Per prima cosa, riprendiamo un indicatore esterno al mondo delle azioni (12): il rapporto fra il rame (a numeratore) e l’oro (a denominatore). Quando il rame, una materia prima industriale, va meglio dell’oro, una materia prima in cui ci si rifugia, si ha ripresa economica; quando va peggio, si ha contrazione. A settembre 2008 il segnale era esplicitamente a favore dell’oro. A marzo 2009 era non troppo esplicitamente a favore del rame. L’ascesa del rame in rapporto all’oro si è interrotta da un mese (grafico 1). Non abbiamo – sul lato dei metalli – una chiara indicazione che la ripresa si sia avviata (si compri rame) e quindi la paura sia finita (si venda oro).

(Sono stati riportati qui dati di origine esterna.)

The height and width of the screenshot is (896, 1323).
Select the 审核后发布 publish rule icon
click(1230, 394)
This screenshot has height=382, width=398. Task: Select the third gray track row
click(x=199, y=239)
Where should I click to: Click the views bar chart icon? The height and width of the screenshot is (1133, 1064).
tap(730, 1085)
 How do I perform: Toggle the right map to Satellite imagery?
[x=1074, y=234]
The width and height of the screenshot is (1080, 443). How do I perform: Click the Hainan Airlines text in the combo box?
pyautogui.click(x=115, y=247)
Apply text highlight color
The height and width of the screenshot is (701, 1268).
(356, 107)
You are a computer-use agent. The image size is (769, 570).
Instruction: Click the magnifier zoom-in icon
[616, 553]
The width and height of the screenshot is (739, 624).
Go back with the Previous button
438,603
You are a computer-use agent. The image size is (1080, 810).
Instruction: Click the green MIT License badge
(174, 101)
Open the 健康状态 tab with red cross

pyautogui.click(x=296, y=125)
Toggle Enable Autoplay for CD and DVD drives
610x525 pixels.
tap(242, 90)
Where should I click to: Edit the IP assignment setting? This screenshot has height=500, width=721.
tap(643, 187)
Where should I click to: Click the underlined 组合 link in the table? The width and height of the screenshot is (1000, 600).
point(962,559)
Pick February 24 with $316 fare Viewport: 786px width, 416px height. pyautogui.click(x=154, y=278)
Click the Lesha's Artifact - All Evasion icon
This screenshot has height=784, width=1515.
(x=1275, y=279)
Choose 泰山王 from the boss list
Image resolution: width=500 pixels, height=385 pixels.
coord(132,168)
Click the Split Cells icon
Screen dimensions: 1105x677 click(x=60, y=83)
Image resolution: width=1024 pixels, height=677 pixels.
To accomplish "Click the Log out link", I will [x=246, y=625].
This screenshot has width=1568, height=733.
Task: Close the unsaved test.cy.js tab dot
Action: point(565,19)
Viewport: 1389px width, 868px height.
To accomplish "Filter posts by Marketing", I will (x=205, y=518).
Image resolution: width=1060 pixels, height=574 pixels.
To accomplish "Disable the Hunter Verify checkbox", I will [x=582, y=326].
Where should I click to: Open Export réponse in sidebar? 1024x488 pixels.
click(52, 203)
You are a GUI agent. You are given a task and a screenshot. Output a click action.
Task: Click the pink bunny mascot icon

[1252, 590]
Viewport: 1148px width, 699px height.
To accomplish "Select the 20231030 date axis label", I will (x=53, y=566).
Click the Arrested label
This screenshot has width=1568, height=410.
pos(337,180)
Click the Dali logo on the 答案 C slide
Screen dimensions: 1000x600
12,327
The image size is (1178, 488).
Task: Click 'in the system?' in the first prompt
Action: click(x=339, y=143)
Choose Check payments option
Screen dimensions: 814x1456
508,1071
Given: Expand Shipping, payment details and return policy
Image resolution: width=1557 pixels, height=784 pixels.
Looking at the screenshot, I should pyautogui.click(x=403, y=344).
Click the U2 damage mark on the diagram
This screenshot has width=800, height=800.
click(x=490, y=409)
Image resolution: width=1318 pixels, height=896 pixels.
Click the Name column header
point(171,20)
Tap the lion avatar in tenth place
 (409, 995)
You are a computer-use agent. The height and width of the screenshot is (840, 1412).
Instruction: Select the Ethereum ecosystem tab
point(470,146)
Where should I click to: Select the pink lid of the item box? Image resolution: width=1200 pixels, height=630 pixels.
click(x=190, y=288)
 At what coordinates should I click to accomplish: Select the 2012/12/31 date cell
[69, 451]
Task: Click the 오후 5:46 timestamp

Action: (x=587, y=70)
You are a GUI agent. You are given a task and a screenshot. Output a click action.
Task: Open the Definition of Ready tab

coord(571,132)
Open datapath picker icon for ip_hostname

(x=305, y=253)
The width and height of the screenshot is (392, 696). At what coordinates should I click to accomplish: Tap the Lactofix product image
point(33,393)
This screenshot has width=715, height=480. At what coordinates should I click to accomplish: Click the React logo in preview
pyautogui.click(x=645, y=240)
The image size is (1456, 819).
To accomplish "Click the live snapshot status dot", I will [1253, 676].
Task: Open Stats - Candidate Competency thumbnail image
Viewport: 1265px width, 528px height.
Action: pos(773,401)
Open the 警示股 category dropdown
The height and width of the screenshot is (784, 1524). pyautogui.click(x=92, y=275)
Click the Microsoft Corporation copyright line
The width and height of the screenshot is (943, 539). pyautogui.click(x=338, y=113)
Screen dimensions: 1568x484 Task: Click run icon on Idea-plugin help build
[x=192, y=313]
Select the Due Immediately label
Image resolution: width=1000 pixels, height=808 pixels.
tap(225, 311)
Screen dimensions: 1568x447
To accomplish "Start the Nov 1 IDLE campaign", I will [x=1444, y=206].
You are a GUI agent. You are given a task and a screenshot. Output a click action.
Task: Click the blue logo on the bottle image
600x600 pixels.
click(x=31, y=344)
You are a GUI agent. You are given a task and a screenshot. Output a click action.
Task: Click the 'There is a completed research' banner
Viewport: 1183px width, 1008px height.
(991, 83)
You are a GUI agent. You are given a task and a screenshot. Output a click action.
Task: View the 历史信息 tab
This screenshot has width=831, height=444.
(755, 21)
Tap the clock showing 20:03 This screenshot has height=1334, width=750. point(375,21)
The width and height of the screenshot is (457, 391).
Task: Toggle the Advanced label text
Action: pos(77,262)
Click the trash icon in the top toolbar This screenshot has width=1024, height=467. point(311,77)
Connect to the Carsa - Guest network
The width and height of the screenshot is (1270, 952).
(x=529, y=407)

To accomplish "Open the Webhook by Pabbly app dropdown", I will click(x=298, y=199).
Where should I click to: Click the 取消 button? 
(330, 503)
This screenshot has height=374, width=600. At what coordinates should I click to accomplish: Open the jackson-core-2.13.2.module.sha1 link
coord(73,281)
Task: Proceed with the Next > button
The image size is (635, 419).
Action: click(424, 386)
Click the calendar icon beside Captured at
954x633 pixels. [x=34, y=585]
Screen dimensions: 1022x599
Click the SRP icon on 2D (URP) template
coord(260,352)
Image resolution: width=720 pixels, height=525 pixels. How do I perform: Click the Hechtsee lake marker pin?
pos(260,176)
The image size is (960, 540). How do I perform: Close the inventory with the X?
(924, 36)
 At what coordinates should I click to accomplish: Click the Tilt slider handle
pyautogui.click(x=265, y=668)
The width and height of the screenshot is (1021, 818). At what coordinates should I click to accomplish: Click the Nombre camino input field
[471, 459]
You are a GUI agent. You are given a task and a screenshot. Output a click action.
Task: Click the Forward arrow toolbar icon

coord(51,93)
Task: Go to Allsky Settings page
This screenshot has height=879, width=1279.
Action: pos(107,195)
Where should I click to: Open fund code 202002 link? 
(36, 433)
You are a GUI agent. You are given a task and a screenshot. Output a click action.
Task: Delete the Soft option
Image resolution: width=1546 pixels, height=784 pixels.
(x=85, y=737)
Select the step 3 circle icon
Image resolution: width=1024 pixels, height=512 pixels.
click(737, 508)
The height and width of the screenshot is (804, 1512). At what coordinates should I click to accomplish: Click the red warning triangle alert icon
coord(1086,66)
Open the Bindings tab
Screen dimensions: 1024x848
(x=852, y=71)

Il grafico 2 rappresenta lo Standard & Poor’s degli ultimi sei mesi; esso mostra come la caduta di novembre 2008 sia stata virulenta quanto quella che si è avuta da gennaio a marzo 2009, mentre il rimbalzo successivo, da novembre 2008 fino a gennaio 2009, è stato molto più virulento di quello sperimentato ultimamente, da marzo fino a maggio 2009. Insomma le cadute sono simili, i rimbalzi invece sono diversi: breve e violento fino a gennaio, lungo e meno violento oggi. Si tenga conto che la linea blu misura la tendenza centrale e che le bande sono le deviazioni standard. Usiamo il termine «virulento» quando si arriva a tre volte la deviazione standard, la linea rossa. Siamo ora giunti ai massimi del 2009, che erano quelli registrati nei primi giorni di gennaio.
Se guardiamo le cose con distacco – il grafico 3 – osserviamo che, da quando è partita la crisi, si sono avuti periodi di «moria lenta» e periodi di caduta violenta. Il punto di passaggio si è avuto quando il mercato è passato da 1.200 punti a meno di 1.000 in due settimane, nell’autunno del 2008 – le due grandi candele rosse del grafico. Il movimento successivo è stato, nonostante la grande agitazione, una netta oscillazione laterale. In sostanza, la stessa cosa che ci dice il grafico del rame e dell’oro.
Se guardiamo le cose con un distacco ancora maggiore – il grafico 4, fonte Econompickdata –, ossia se prendiamo l’indice Standard & Poor’s dal 1997, vediamo che siamo dove eravamo (l’indice non tiene conto dei dividendi, e sarebbe maggiore se ne tenesse conto, ma non considera l’inflazione, e sarebbe inferiore se la considerasse). Se si includono i dividendi e l’inflazione, il saldo finale è negativo del 5% circa (non ci sono le commissioni di transazione, di gestione e le imposte). Insomma, tutta l’agitazione del 2009, la grande caduta e la grande ascesa sono alla fine una piccola «V» (in blu) in un mercato (in arancione) che non riesce a salire dal 1997, quando il presidente era Bill Clinton e l’Italia con Prodi non era ancora entrata nell’euro.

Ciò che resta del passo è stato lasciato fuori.